2.2 D-半乳糖抑制細胞增殖活力 在NHOKs中加入0、10、20、40、80g/ L 的D-半乳糖，處理12h、24h、48h，結果顯示，D-半乳糖濃度越高，處理時間越長，細胞增殖活力越低(圖2)。與對照組相比，20g/ L、40g/ L 處理48h 具有統計學差異(P＜0.001)。80g/ L 處理12h、24h、48h，與對照組相比差異有統計學意義(P＜0.001)。D-半乳糖抑制細胞增殖活力，具有濃度依賴性和時間依賴性。選擇20g/ L 處理細胞48h 進行后續實驗。

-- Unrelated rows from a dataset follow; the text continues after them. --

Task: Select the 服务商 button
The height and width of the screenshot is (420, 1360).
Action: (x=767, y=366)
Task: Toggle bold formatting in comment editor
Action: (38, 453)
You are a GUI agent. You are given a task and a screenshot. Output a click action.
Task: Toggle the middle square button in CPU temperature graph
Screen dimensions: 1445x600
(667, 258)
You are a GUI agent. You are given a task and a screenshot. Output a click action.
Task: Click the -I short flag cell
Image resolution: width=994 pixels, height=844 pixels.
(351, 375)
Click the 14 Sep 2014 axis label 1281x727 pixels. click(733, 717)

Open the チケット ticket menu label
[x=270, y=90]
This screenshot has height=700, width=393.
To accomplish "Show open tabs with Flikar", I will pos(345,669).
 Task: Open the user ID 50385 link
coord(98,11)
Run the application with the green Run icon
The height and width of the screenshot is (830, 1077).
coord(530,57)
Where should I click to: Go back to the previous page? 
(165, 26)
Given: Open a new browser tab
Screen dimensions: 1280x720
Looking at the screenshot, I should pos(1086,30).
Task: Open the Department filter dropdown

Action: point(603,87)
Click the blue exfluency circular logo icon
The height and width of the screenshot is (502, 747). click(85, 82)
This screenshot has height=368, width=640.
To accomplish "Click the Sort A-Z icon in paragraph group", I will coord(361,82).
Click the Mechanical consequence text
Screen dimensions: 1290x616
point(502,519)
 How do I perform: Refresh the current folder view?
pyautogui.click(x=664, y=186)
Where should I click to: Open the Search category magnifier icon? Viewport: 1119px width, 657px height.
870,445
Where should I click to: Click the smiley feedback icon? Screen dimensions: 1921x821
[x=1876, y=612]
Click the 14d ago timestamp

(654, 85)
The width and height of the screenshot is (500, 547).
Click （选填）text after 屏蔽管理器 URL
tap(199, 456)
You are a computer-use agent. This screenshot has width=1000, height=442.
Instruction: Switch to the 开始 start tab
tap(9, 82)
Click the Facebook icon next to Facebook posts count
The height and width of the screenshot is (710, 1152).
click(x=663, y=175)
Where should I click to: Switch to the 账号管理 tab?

2.3 D-半乳糖誘導NHOKs 發生衰老 D-半乳糖作用細胞后，SA-β-gal 陽性細胞數量明顯增加(圖3A，B)。細胞衰老相關蛋白p53 和p21 表達水平顯著升高(圖3C，D)。這些結果說明，D-半乳糖能夠誘導NHOKs 發生衰老。

圖2 D-半乳糖抑制NHOKs 增殖活力

圖3 D-半乳糖誘導NHOKs 發生衰老

2.4 D-半乳糖誘導NHOKs 衰老可能與氧化應激有關 與對照組相比，20g/ L D-半乳糖分別作用NHOKs 的12h、24h、48h 后，細胞內ROS水平逐漸升高(圖4A)。48h 時差異有統計學意義。Sirtuin-1(sirt1)是sirtuin 蛋白家族的一員，研究發現其與衰老過程的ROS 產生有關。本研究提取D-半乳糖處理了48h 的細胞蛋白，WB 結果顯示sirt1 表達顯著降低(圖4B，C)。因此，我們推測D-半乳糖誘導NHOKs 發生衰老可能與sirt1 相關的氧化應激過程有關。

3.討論

圖4 D-半乳糖誘導NHOK 衰老可能與氧化應激有關

口腔黏膜層起到防御、感覺、溫度調節和免疫等功能，角質形成細胞廣泛存在于皮膚和黏膜表層，口腔黏膜的角質形成細胞比皮膚具有更快的增殖、遷移能力[10]。口腔黏膜表面不斷受到各種機械、生物、化學刺激。并且菌群種類豐富，容易積累炎癥和免疫細胞，產生炎癥介質。隨著年齡增長，口腔黏膜彈性纖維減少，膠原束增厚紊亂，黏膜彈性變差，且微血管減少，上皮厚度減少，不僅導致黏膜組織防御能力下降，創口愈合能力降低，感覺功能減退[11]，對老年人后期義齒修復也帶來諸多困難[12，13]。加上吸煙等環境因素的影響，口腔黏膜發生癌前病變和惡性病變的風險增加[1，2]。因此，體外構建穩定的口腔黏膜衰老模型對研究口腔黏膜衰老有重大意義。本研究首次證實，D-gal 可以在體外誘導NHOKs 發生衰老。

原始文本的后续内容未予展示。